A Smart Approach to the Multi-Device Web
An Event Apart Chicago Workshop Takeaways
An Event Apart is a web design conference staple, founded by web pioneers, Jeffrey Zeldman and Eric Meyer with the aim to teach those in the industry as much as humanly possible in a three-day span.
I had the opportunity to attend Luke Wroblewski’s Multi-device: Web Design and Beyond workshop where he broke down the current mobile web landscape and suggested practical solutions to design for the changing times. You might have heard of Samsung’s Galaxy Smartwatch. This device is 3" wide and you probably don't have the resources to redesign your site to make it accessible on someone's wrist.
Luke has roots at Yahoo! and eBay, and now his own ideation and design firm where he’s created Polar, an opinion sharing app and ushered in a strategic way of developing sites with Mobile First. His reach within the industry is pretty expansive.
However, he doesn’t let his industry footprint eclipse his approachability or candor. He explained the rise in the increase of mobile device screen sizes, noting that they are designed specifically for the likes of the monstrous LeBron James, whose hands are over 9” long.
Laughter ensued, and he kept this light-hearted tone throughout the talk.
Don’t forget about the varying screen resolutions, some in retina, which is twice the PPI of non-retina displays. If this wasn’t enough features are growing increasingly ambiguous. Hybrid devices are emerging, tablets have plug-in keyboards, and more and more laptops and desktop computers now feature touch screens, like Google’s Chrome Pixel.
HUMAN ERGONOMICS & A MOBILE FIRST / CONTENT-FIRST APPROACH
With unchartered waters to trudge through, Luke suggested a two-fold approach to help designers avoid overreacting to an unsustainable workflow of creating responsive design websites that are knee jerk reactions to the industry’s most popular devices.

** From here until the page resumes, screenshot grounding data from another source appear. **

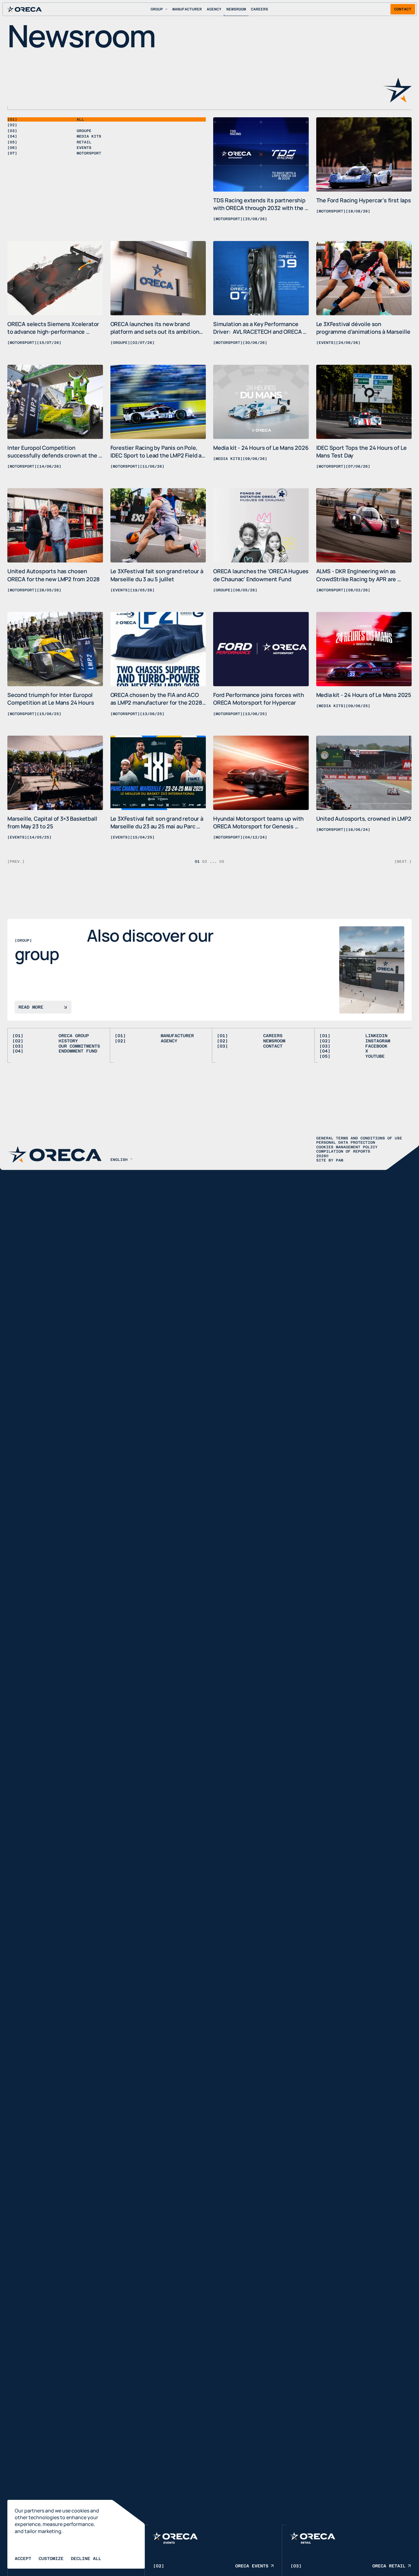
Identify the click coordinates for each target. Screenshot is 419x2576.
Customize (51, 2558)
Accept (23, 2558)
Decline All (86, 2558)
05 (221, 861)
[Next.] (403, 861)
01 (197, 861)
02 (204, 861)
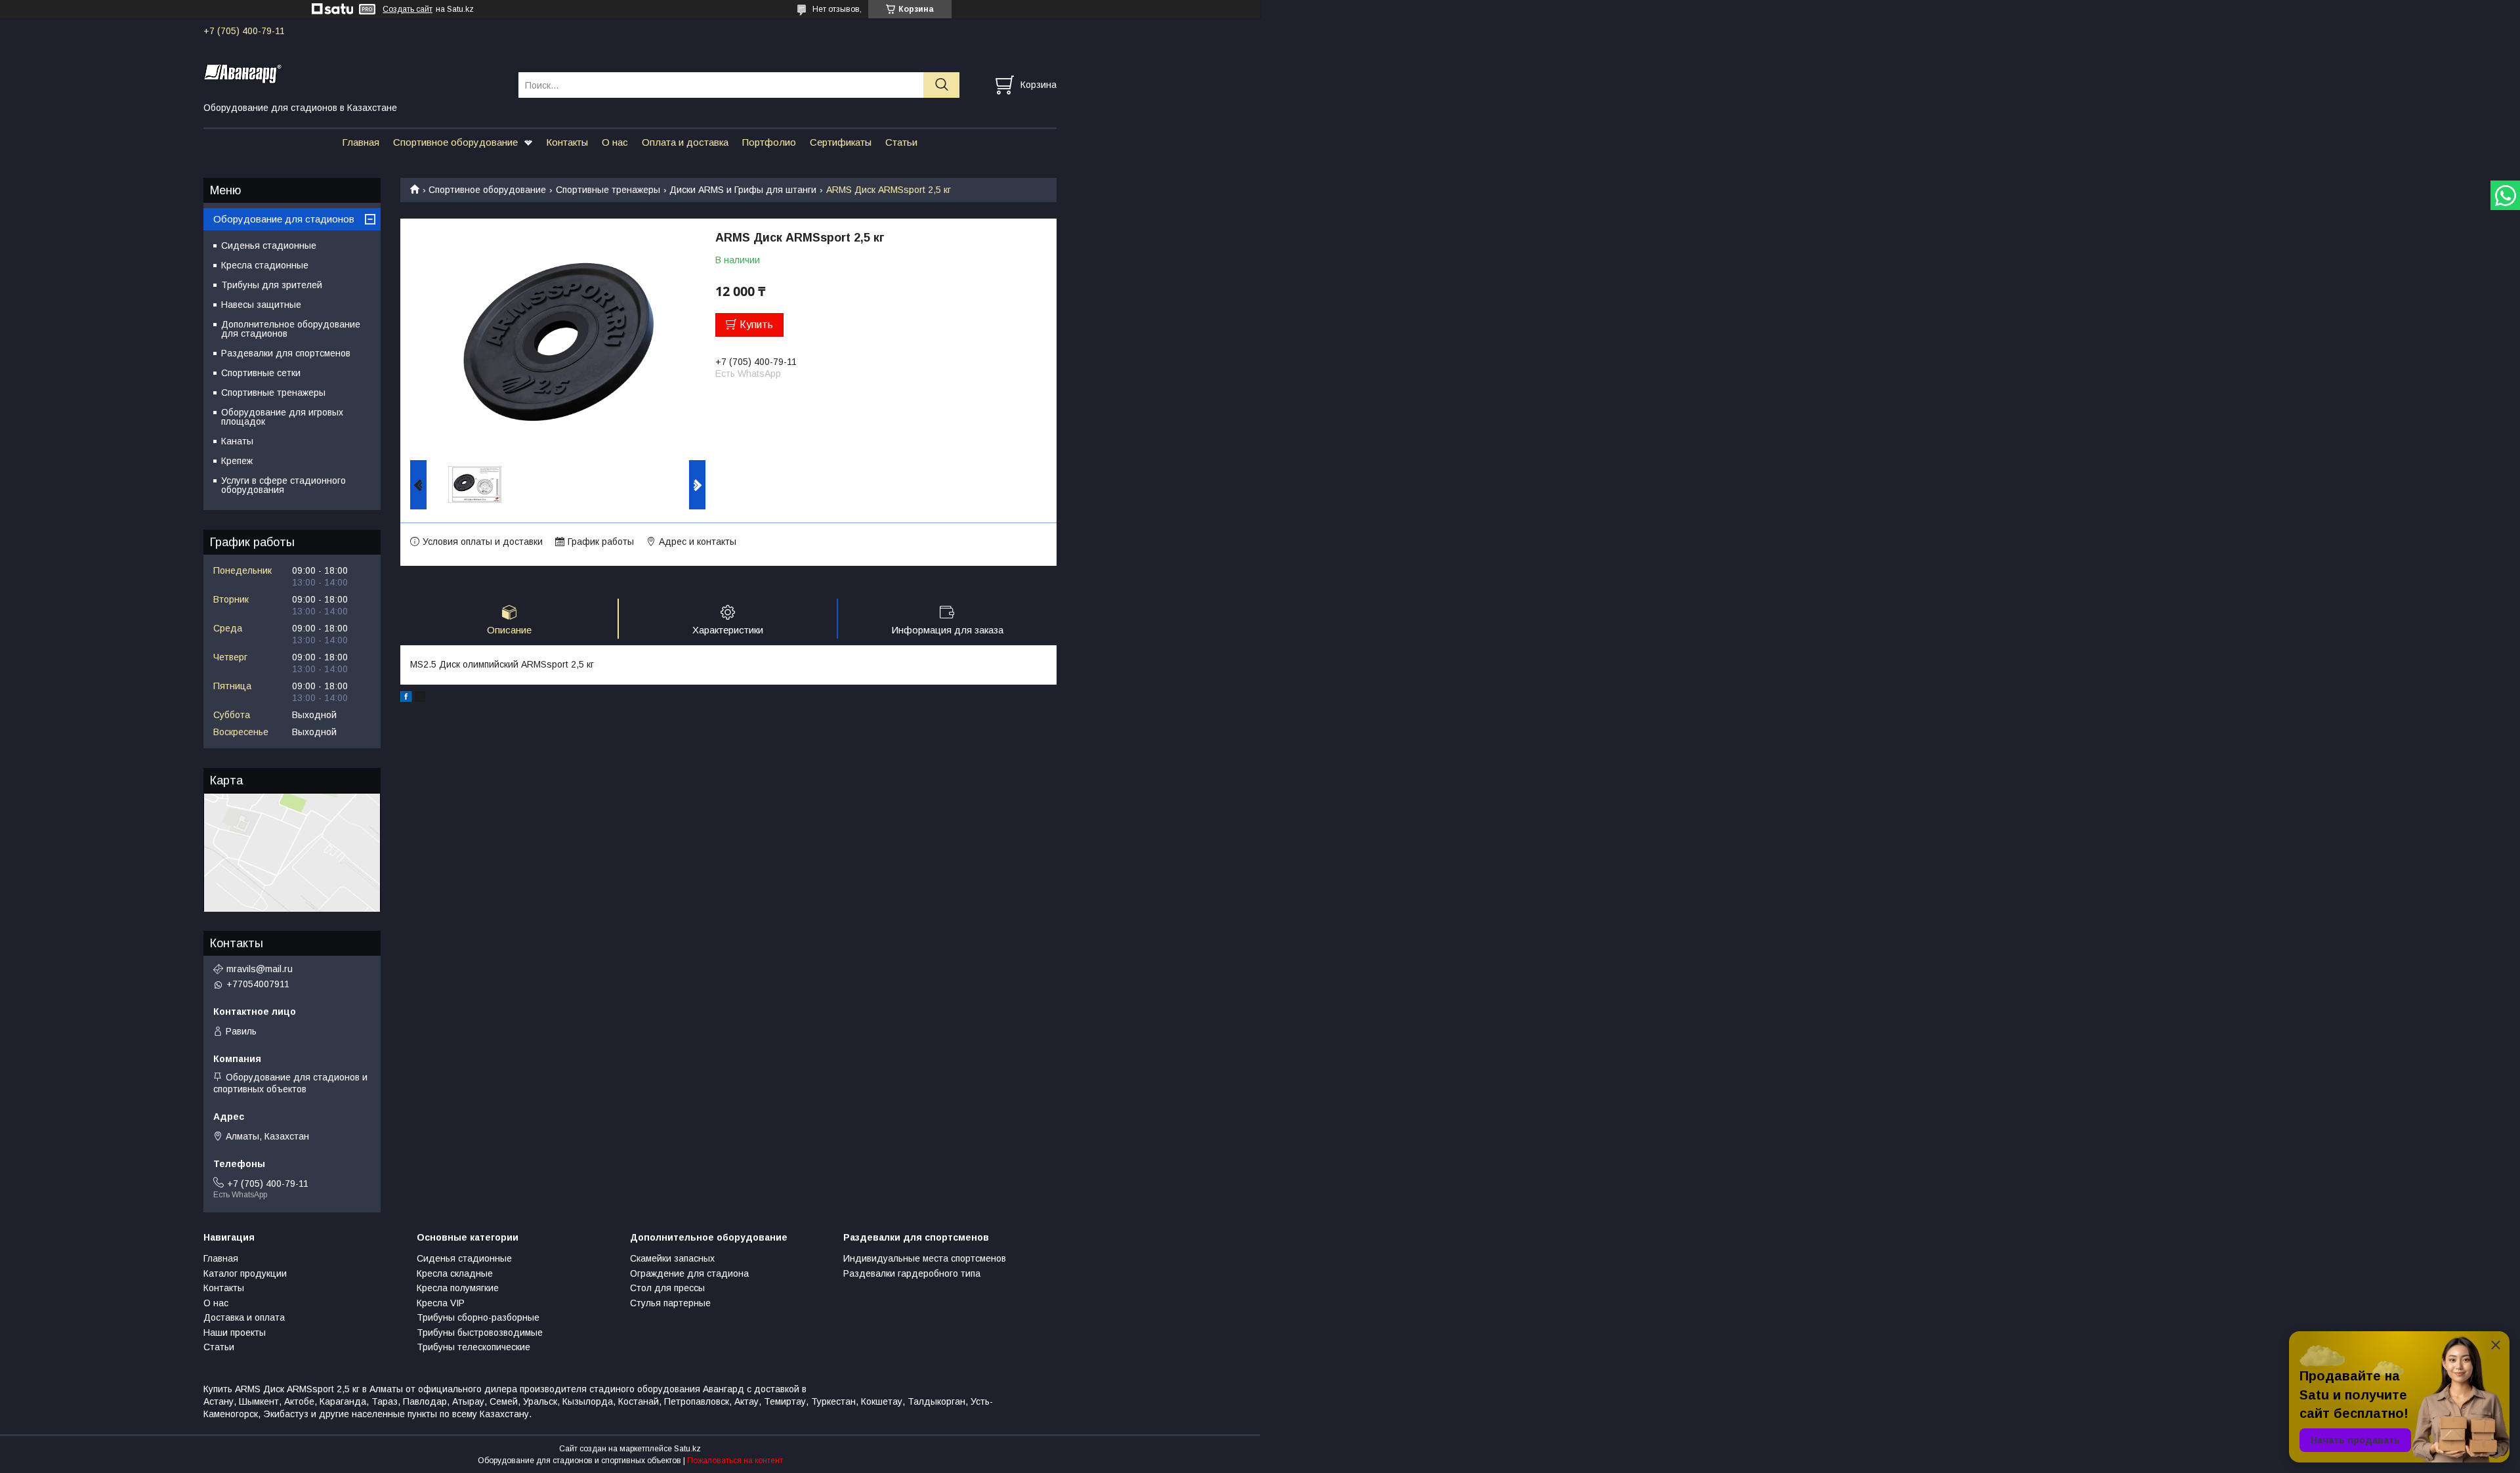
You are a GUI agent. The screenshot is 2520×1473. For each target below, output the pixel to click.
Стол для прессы (667, 1288)
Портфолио (769, 142)
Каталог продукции (245, 1273)
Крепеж (237, 461)
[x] (420, 698)
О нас (615, 142)
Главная (360, 142)
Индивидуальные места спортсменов (924, 1258)
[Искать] (941, 85)
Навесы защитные (261, 304)
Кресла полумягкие (458, 1288)
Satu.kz (687, 1448)
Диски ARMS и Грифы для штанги (742, 189)
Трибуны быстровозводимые (480, 1332)
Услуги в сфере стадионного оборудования (283, 485)
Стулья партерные (670, 1303)
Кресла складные (455, 1273)
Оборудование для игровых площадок (282, 417)
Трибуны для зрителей (271, 285)
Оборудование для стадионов (283, 218)
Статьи (901, 142)
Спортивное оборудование (455, 142)
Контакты (567, 142)
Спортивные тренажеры (608, 189)
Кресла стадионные (264, 265)
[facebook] (405, 698)
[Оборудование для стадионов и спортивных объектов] (352, 73)
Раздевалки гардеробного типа (911, 1273)
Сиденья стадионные (268, 245)
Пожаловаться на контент (735, 1460)
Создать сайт (407, 9)
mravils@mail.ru (259, 969)
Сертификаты (841, 142)
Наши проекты (234, 1332)
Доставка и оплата (244, 1317)
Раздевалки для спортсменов (285, 353)
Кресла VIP (441, 1303)
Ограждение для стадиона (689, 1273)
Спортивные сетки (261, 373)
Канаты (237, 441)
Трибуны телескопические (473, 1347)
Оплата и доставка (685, 142)
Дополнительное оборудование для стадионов (290, 329)
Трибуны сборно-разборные (478, 1317)
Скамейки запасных (672, 1258)
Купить (756, 324)
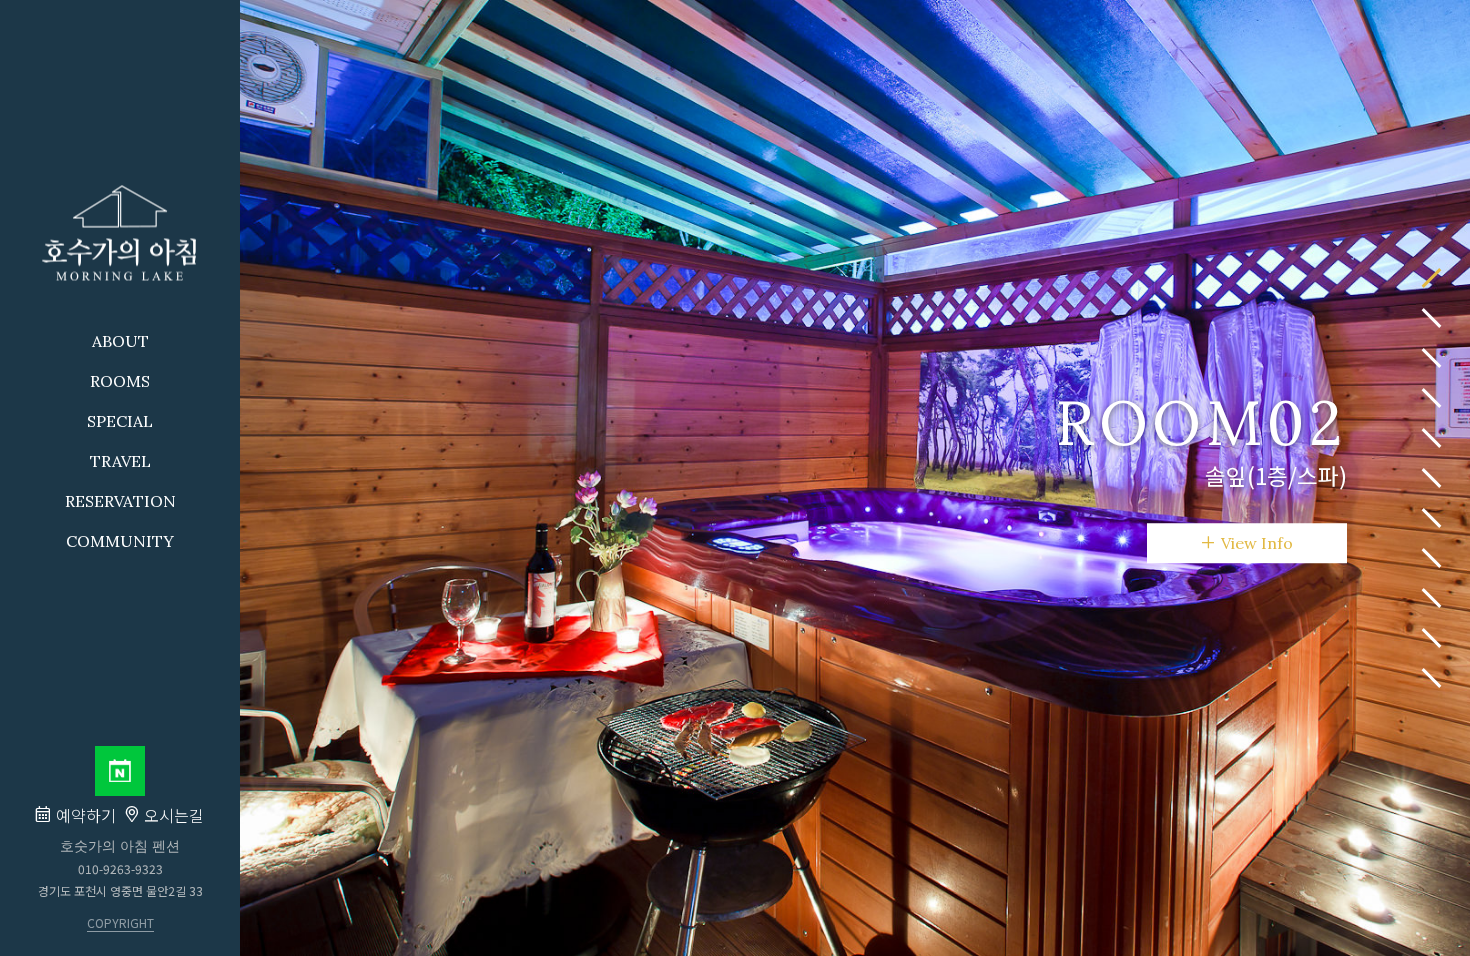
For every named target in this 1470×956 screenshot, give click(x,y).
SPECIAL (120, 421)
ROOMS (120, 381)
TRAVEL (120, 461)
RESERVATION (120, 501)
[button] (1432, 278)
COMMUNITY (120, 541)
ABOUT (120, 341)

Step One: change your way of thinking.
If you think of the context in which a user is interacting with their device, rather than just the screen size and features it has, you start giving your users a much better experience.
Think, "palm", "lap", "desk". When you think in these terms you can being to think about the context in which people will use devices and be better able to create a design that is catered towards how people are interacting with their screen. This way, there are no gaps in screens available, the whole size continuum is covered and “tweakpoints” where the design starts to look disjointed begin to disappear.
Step Two: design your breakpoints.
The media queries that choose which points in the layout to redesign your site, based on the content itself, instead of just the screen size you’re looking at. If you allow the content to decide where your design shifts, you’re not going to play catch-up because of semi-arbitrarily designing to popular device sizes. Instead you are designing on your own terms.
THE MAGIC HAPPENS WHEN COLLABORATINGThe last takeaway, and one that I and every designer and developer will likely easily identify with, is to get aligned on a vision up front. The challenge of creating a project that looks great and loads fast on everything from what’s in your hand to what’s hanging on your wall is no easy feat. Allowing the project team and stakeholders involved to sync up on the goals and execution is ultimately what will result in a great end product where it all comes together from both the content side and the technical side.